# Using **dask**

[dask](https://dask.org/) is a Python package build upon the scientific stack to enable scalling of Python through interactive sessions to multi-core and multi-node.

Of particular relevance to **SEGY-SAK** is that `xrray.Dataset` loads naturally into `dask`.

## Imports and Setup

Here we import the plotting tools, `numpy` and setup the `dask.Client` which will auto start a `localcluster`. Printing the client returns details about the dashboard link and resources.

In [None]:
import warnings
warnings.filterwarnings('ignore')

In [None]:
import numpy as np
from segysak import open_seisnc, segy

import matplotlib.pyplot as plt
%matplotlib inline

In [None]:
from dask.distributed import Client

client = Client()
client

We can also scale the cluster to be a bit smaller.

In [None]:
client.cluster.scale(2, memory='0.5gb')
client

## Lazy loading from SEISNC using chunking

If your data is in SEG-Y to use dask it must be converted to SEISNC. If you do this with the CLI it only need happen once.

In [None]:
segy_file = '../data/volve10r12-full-twt-sub3d.sgy'
seisnc_file = '../data/volve10r12-full-twt-sub3d.seisnc'
segy.segy_converter(segy_file, seisnc_file, iline=189, xline=193, cdpx=181, cdpy=185, silent=True)

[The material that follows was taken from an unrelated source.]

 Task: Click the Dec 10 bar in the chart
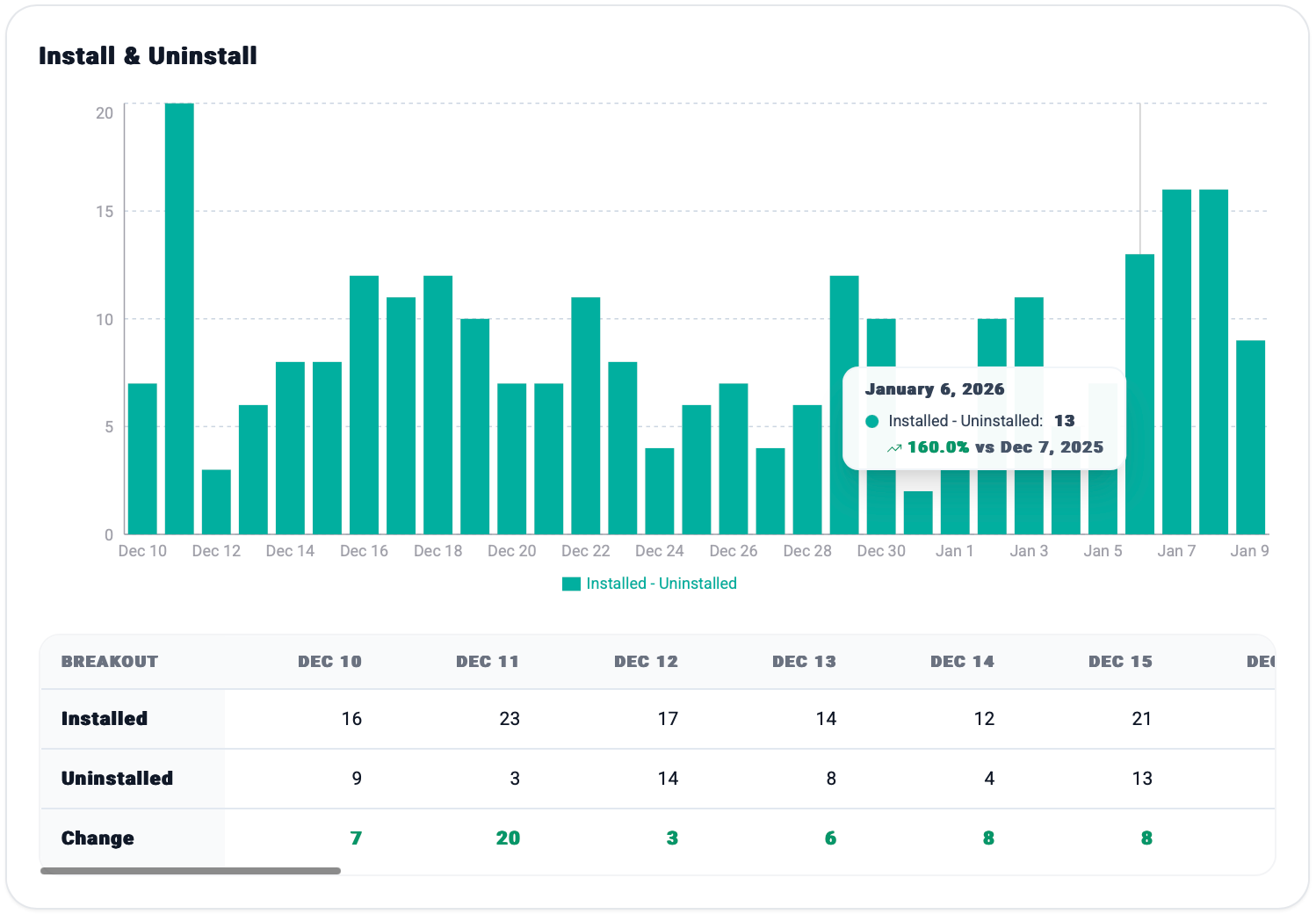click(142, 458)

By specifying the chunks argument to the `open_seisnc` command we can ask dask to fetch the data in chunks of size *n*. In this example the `iline` dimension will be chunked in groups of 100. The valid arguments to chunks depends on the dataset but any dimension can be used.

Even though the seis of the dataset is `2.14GB` it hasn't yet been loaded into memory, not will `dask` load it entirely unless the operation demands it.

In [None]:
seisnc = open_seisnc('../data/volve10r12-full-twt-sub3d.seisnc', chunks={'iline':100})
seisnc.seis.humanbytes

Lets see what our dataset looks like. See that the variables are `dask.array`. This means they are references to the on disk data. The dimensions must be loaded so `dask` knows how to manage your dataset.

In [None]:
seisnc

## Operations on SEISNC using `dask`

In this simple example we calculate the mean, of the entire cube. If you check the dashboard (when running this example yourself). You can see the task graph and task stream execution.

In [None]:
mean = seisnc.data.mean()
mean

Whoa-oh, the mean is what? Yeah, `dask` won't calculate anything until you ask it to. This means you can string computations together into a task graph for lazy evaluation. To get the mean try this

In [None]:
mean.compute().values

## Plotting with `dask`

The lazy loading of data means we can plot what we want using `xarray` style slicing and `dask` will fetch only the data we need.

In [None]:
fig, axs = plt.subplots(nrows=2, ncols=3, figsize=(20, 10))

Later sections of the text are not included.